Idk if I’ve mentioned this before, but this is where my deepest secret comes from. I’ve been living in anxiety since then, any time my mom goes out on her own, I’m freaking out she’s going to get hit my a car or something, or if she’s alone, I’m always checking up on her.
I wasn’t like that before. I was so innocent to the point that I was like nothing can ever happen to my mom. But something did happen, and now I’m been carrying that feeling with me for a whole year. I’ve been preparing myself every time she steps out by thinking the worst, so I’m never that blindsighted again.
Everytime she also has surgery now, I also drown in anxiety, where I’m excessively praying and just sweating.
But today - I decided I needed to just trust god and re-write that day. So I sat in almost the same spot as I did last year, just imagined god protecting my mom and her being protected by a gold aura of nothing being able to harm her, constantly tried calming my nervous system by repeating “I’m not reliving my past, I’m healing it” and just went to sleep. I wasn’t as innocent as I was when the incident happened a year ago, but I also wasn’t as anxious. I trusted god to not fail me. I trusted that whatever happened last year was a one-time thing, and it’s not happening again. I need to release and heal from that incident.
She came out and was perfectly fine, so was thankful about that. Last time, she also immediately got sick after she was discharged, but again to re-write the incident, I took her home immediately. We got home by 9:30am, and then ate and fell asleep for an hour. We needed to come back at 1pm for a follow-up check-up.
Got back up and drove back to the hospital. Suprisingly, valet was only $5 so did that. The doctor also said everything went well.
Overall, am I completely over my trauma… no. But it was a positive step. I need to find a way to re-write the sentiment I have with the image of her in the hospital that gruesome day to shift its energy over me. Beacuse that’s what still haunts me, but also completely changed my relationship with my mom. I love her sooo much more now because I know what it feels like almost losing her. Before I almost didn’t really care about her like that. She was my mom and she was just there. Not now, now she’s my life and also my strength.

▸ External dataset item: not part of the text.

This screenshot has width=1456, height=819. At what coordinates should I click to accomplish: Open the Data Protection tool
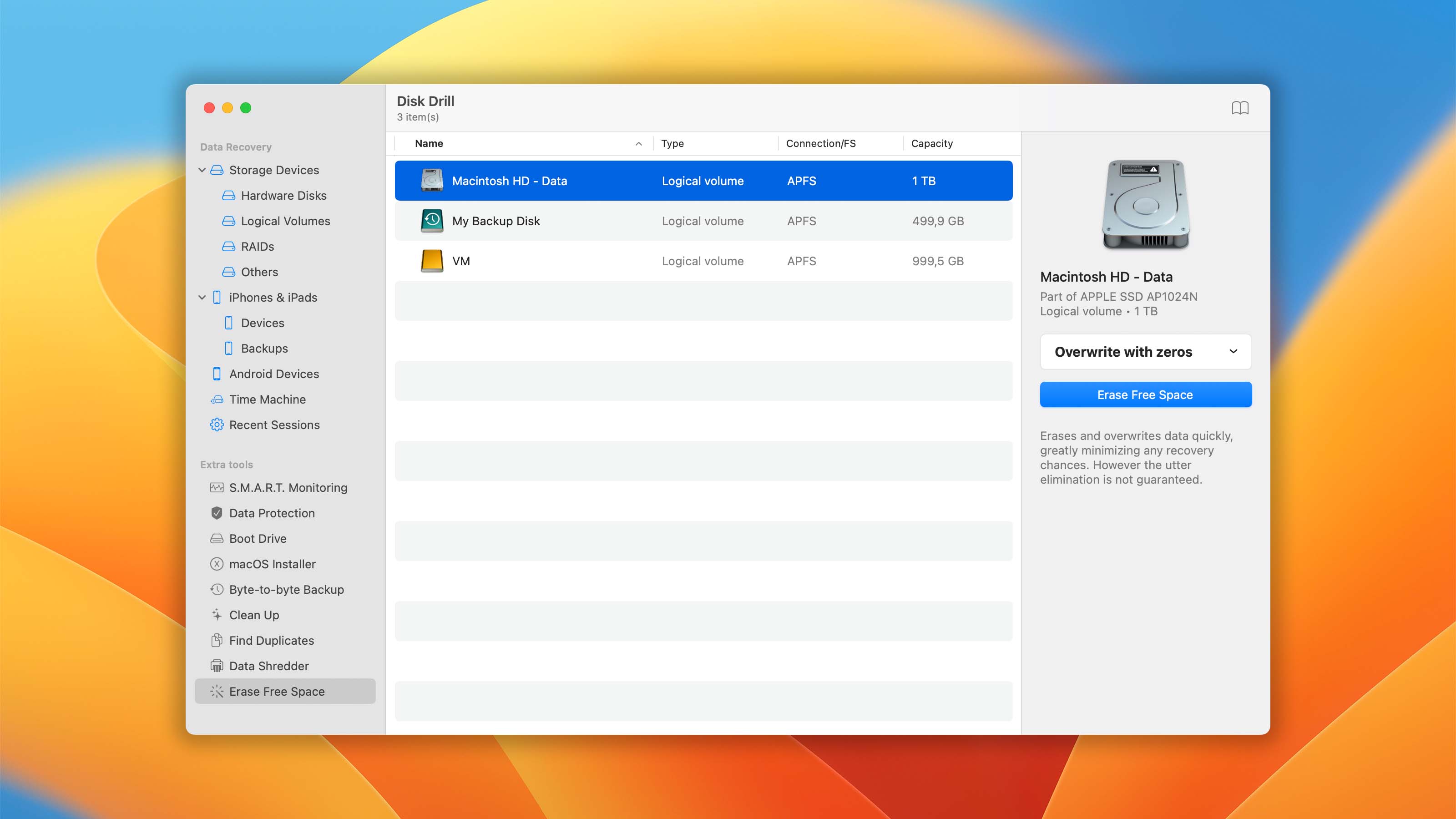[272, 513]
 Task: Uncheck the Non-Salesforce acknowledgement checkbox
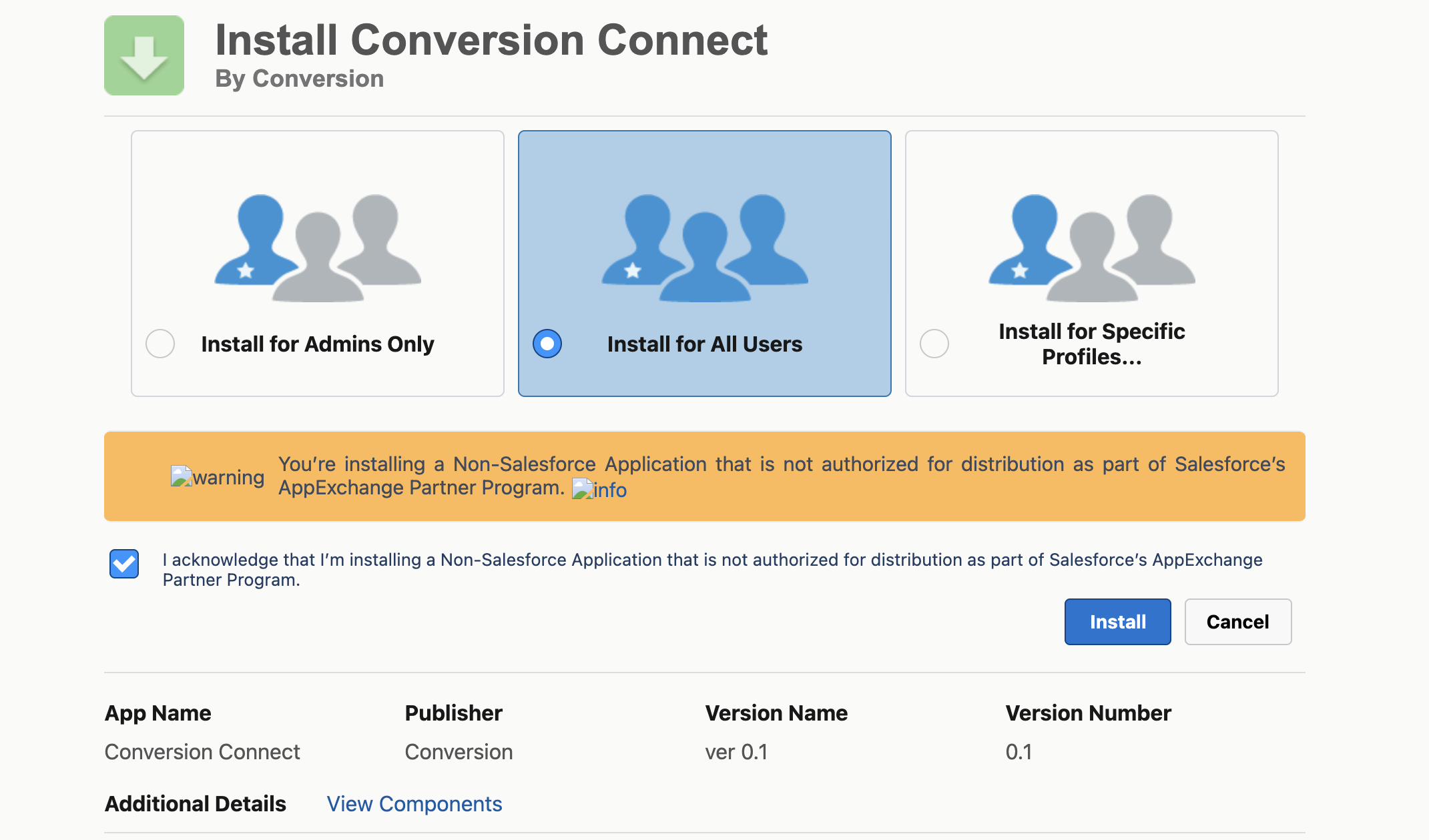[x=124, y=564]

I got her prescription, and then we stopped by froth. I grabbed a cookie, and a matcha. It was cute little date with my mom. Also need to re-write my emotions with froth. That used to be the place I would go to when my mom was in the hospital for surgeries, so I need to take her there one day and have a cute little breakfast with her there.

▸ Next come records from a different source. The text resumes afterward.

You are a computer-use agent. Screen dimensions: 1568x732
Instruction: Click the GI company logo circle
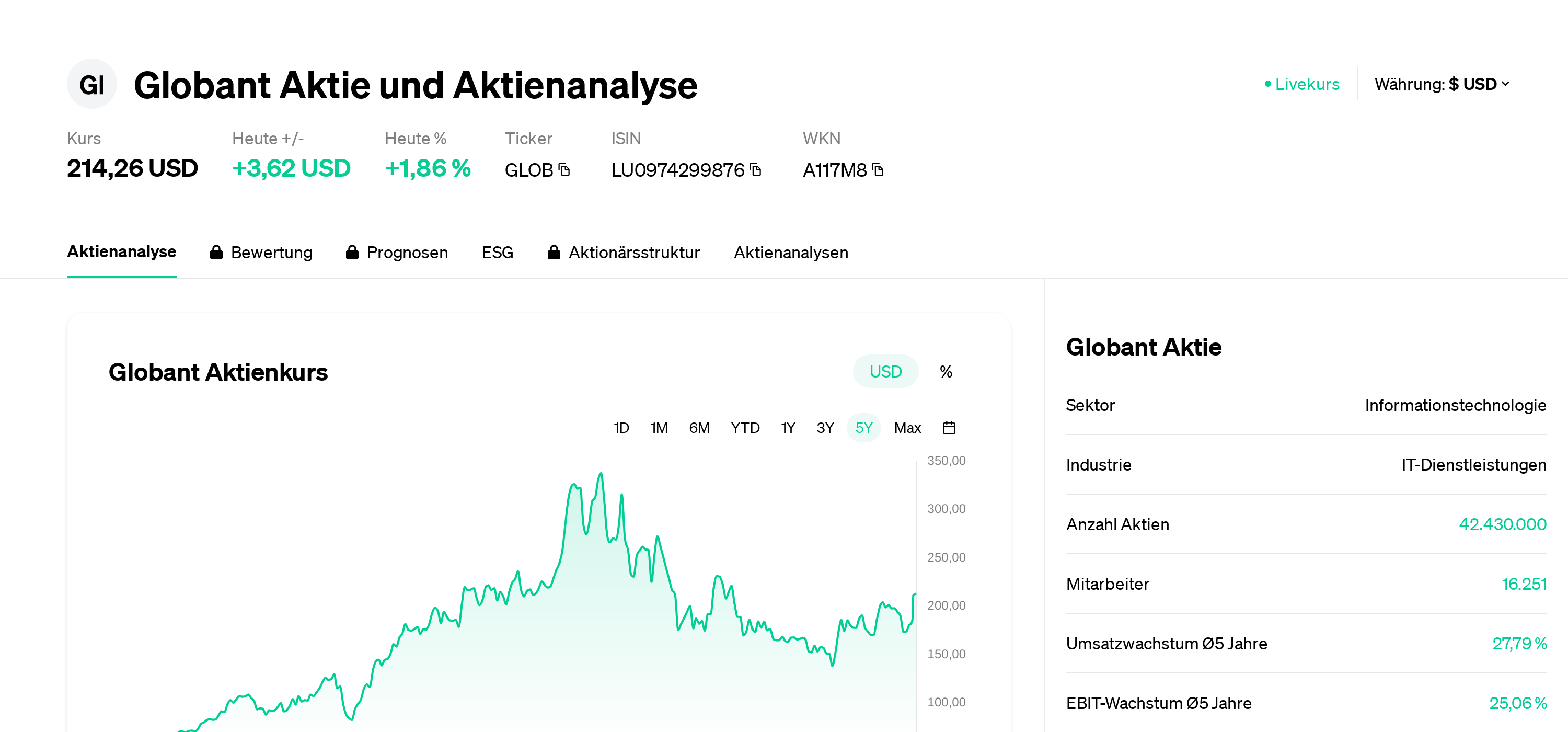[x=92, y=85]
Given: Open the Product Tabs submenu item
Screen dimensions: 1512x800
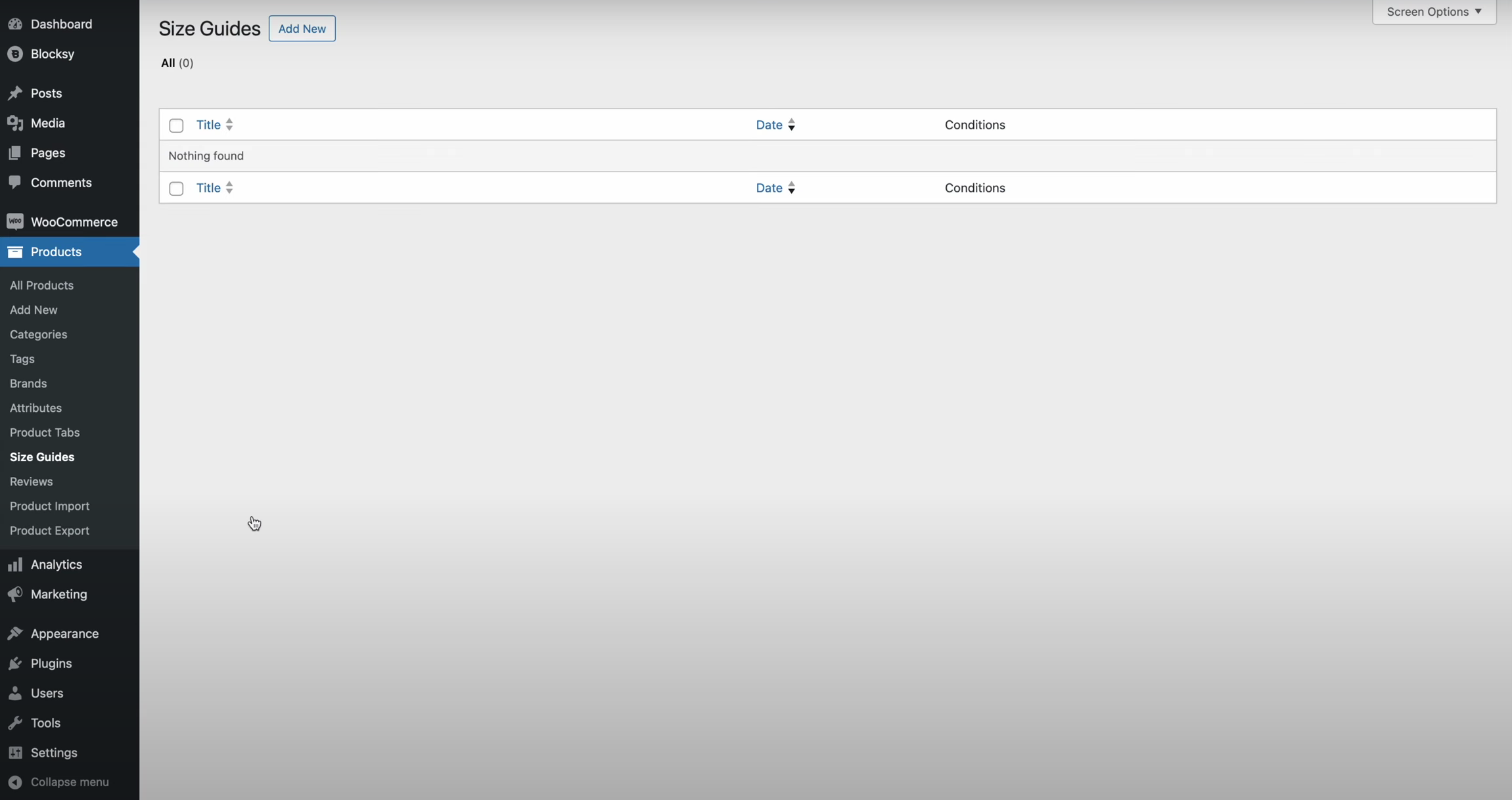Looking at the screenshot, I should coord(45,432).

We came home and ate again. I posted my raw tiktok, but it has 0 views lol. No worries though, I know this is a test to see if I give up before I get abundance. Earlier today was also a test to see if I can calm my nervous system.
Then I napped again, I feel like my sleep has been so fragmented. Also did have a good amount of sugar unfortunately. Part of me thinks I stress ate a bit. Again need to work on removing emotions from food. Idk how I was so good about it for so many months. I also feel like I’ve been way emotional lately or idk if I’m just forgetting everything I went through the past couple of months. About to unlock it while I create my series.
Regarding the series - I still need to finish captions and record the voice overs, but I know I’ll get it done. May 2nd is going to happen no matter what.
Anyways, now getting the rest of my steps in.
Also, reminding myself not to take the content thing personally. It really wasn’t good content. The only significance it had for me was to be vulnerable and just start.